Problems and tasks:
**1)** Can you give everything from "Girls is nothing" down to "to be honest.)" in the post about the show Girls again, with "crappy" changed to "messy"?
**2)** Can you continue the post about the show Girls from where it stops?

** BEGIN Text shown **

By Pixie
I must preface this by saying, since the show Girls debuted on HBO, I have watched it, often confused myself, as to why I was watching it, but even more so, why I liked watching it. If my oldest friend was asked to compile a list of shows he’d expect me to like, I sincerely doubt that show would be on it. I am pretty sure, over a decade ago, he bribed me with something in order to see how long I could last through an episode of Sex and the City. To this day, I have never seem a whole one. I was about to throw up even trying to watch that drivel. And when I saw commercials for Girls, I assumed (wrongly) it was just an updated version, with the same type of vile woman who I wouldn’t spit on if they were on fire (but would spit on for fun, given the chance. This chick knows how to do things the right way, damnit!)
I was wrong, though.
Girls is nothing like that, even though sometimes I’d like to slap some of the characters around a little. (Okay, a lot. It’s not my fault Marnie is the kind of girl who has bugged me simply for existing since I was a kid, even though she has come around a bit as the seasons progressed.) The characters deal with real things, struggle with their weight, with crappy relationship problems, with mental illness, with drugs, with money and jobs. You know, things real people deal with – not where to get some brand-name shoes or where to eat off tiny plates and be bitchy, old, horny women. (I honestly have no idea how old the women on Sex on the City were… they look old to me now, to be honest.)

** END Text shown **
** BEGIN Excerpted data **

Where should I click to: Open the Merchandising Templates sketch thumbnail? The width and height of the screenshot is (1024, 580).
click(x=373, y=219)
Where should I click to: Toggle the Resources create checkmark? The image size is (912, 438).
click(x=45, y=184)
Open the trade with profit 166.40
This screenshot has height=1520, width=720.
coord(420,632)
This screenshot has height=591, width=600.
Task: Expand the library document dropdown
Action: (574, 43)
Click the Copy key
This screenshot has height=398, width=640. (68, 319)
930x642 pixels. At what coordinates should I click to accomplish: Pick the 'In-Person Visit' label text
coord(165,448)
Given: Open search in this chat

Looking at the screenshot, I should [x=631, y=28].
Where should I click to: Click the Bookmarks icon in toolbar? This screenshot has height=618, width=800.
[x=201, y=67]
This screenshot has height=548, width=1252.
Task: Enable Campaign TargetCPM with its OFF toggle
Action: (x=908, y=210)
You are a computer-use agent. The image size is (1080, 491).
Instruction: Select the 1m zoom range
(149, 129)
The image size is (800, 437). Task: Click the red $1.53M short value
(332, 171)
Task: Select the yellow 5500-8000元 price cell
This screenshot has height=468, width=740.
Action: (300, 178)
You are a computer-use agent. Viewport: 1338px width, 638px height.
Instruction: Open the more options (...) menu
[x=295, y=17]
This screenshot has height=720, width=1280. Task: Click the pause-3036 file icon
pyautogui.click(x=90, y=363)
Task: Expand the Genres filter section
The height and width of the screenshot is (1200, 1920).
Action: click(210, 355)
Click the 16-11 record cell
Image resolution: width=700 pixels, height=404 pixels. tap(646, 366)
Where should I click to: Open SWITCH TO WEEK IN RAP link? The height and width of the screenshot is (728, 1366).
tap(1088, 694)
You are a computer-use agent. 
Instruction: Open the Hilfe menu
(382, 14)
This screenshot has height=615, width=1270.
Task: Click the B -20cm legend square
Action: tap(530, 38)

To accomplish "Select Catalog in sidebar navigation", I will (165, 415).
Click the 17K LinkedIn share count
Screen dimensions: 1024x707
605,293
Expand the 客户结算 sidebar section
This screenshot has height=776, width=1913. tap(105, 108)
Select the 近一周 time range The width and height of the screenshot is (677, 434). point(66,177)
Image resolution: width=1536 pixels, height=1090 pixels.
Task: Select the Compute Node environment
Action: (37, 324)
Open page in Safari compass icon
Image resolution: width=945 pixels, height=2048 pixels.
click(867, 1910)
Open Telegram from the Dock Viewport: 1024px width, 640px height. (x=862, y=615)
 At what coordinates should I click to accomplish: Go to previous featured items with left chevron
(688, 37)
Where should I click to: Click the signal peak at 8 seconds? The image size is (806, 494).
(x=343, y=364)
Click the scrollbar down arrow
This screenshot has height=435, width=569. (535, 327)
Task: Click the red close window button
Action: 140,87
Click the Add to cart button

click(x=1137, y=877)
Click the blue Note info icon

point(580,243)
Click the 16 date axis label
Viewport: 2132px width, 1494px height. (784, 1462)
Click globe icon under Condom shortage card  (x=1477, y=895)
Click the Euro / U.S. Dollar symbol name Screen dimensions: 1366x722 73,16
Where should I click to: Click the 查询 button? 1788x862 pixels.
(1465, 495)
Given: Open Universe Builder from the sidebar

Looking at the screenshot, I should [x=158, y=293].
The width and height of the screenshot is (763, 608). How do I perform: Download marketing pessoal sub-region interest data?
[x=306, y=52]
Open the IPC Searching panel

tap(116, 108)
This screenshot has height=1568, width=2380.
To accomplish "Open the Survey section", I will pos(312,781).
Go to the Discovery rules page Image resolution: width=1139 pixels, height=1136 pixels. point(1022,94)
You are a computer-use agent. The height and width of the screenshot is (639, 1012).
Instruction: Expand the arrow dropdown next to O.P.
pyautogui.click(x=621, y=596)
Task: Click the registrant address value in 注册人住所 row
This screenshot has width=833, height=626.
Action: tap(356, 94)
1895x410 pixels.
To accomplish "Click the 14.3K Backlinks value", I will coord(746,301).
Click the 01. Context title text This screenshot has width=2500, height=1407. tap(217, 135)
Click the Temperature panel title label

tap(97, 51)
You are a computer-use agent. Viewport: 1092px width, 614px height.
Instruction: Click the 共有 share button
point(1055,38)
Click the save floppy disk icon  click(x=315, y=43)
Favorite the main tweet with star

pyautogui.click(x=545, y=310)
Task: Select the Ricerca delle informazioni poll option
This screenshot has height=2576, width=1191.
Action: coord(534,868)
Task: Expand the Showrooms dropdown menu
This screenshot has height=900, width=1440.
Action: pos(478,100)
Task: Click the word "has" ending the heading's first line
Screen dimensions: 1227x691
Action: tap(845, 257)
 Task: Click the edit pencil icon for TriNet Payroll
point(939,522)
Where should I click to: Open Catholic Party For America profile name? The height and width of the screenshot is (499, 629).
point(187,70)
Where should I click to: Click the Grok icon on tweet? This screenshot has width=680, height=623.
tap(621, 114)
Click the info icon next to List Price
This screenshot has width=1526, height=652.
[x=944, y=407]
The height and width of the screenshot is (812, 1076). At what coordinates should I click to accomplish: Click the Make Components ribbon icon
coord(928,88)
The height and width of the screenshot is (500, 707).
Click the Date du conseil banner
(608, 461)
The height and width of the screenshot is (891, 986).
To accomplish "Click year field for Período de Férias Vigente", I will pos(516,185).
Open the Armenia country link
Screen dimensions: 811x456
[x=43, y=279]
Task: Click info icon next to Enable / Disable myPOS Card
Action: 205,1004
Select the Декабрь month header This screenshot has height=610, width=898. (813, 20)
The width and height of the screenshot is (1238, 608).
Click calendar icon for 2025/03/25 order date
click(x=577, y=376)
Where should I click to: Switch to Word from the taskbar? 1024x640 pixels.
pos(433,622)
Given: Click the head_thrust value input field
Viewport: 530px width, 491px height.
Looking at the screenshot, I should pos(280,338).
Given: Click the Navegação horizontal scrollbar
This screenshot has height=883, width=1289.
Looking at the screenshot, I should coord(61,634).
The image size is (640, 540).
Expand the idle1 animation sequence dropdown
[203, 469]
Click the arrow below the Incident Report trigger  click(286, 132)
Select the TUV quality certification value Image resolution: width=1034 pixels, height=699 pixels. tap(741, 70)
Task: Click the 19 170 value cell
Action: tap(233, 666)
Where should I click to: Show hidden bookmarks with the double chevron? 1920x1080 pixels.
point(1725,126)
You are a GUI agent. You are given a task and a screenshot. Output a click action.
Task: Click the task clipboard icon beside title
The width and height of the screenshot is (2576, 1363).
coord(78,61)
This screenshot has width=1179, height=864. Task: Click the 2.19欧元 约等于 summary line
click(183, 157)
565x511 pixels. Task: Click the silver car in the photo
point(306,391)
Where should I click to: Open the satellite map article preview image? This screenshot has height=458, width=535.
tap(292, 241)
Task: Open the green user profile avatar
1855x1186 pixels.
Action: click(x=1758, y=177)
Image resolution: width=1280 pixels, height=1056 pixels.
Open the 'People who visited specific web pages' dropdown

** END Excerpted data **

Final results:
**1)**
Girls is nothing like that, even though sometimes I’d like to slap some of the characters around a little. (Okay, a lot. It’s not my fault Marnie is the kind of girl who has bugged me simply for existing since I was a kid, even though she has come around a bit as the seasons progressed.) The characters deal with real things, struggle with their weight, with messy relationship problems, with mental illness, with drugs, with money and jobs. You know, things real people deal with – not where to get some brand-name shoes or where to eat off tiny plates and be bitchy, old, horny women. (I honestly have no idea how old the women on Sex on the City were… they look old to me now, to be honest.)

**2)**
But I digress, though this does have a point. I just came to really like Lena Dunham from watching the show and reading her Twitter and other such things, which is truly one of the greatest things in the world, if you think about it. Unprecedented access to people and information, although controlled by them, that we never had in the past. Lena seems like good people. She seems real. So naturally, I had to get her book, Not That Kind of Girl. And it hit me like a ton of bricks: I like her because she’s young me. A young me who is far more successful, and lucked out in ten thousand ways, possibly because she appears to have been born into more money, and with more creative parents who encouraged her a bit more with the writing and the art. My husband was laughing at me the few times I just sighed and closed the book and said “Well, just fuck me, that could have been me.” In fact, she dropped out of the college I went to because she hated it (as did I, but the credits I had accrued wouldn’t transfer to a more traditional school, due to the lack of math and science.)
It’s hard to review a book that is so much like your own life (again, minus the astronomical success of an award-wining TV show and best-selling book. I’m writing this from a crappy cubicle where it’s too hot and I am dressed in my “work costume.”). In short, Lena Dunham recounts the life of a socially awkward, sexually curious (and sometimes devastated) girl with immense amounts of creativity and ambition. Her writing style is not dissimilar to that which she uses for her show – and it is clear that Hannah is far more autobiographical than fictional, though inserted into a more fictional world.
And I’d address the whole manufactured “controversy” about this book – except it’s not actually in there. That’s really all that needs to be said. None of it is true… just some really weird Republican men who run a couple of conservative (imagine that word being spit out like it was the most vile thing ever) Web sites, have a weird hate-boner for this woman and extremely poor reading comprehension, coupled with a lack of understanding as to how autobiography, pseudonyms, and artistic license work. (Oh and how childhood memories are not the same as recent adult memories.) Frankly, all this “controversy” is at a minimum slanderous against Lena Dunham and it’s hard not to feel bad for someone taking that kind of crap for a brutally honest memoir where she doesn’t hide from the awkward, bad, painful, and outright horrible moments of her life. She doesn’t focus on them, or linger too long, but isn’t afraid to bare it all.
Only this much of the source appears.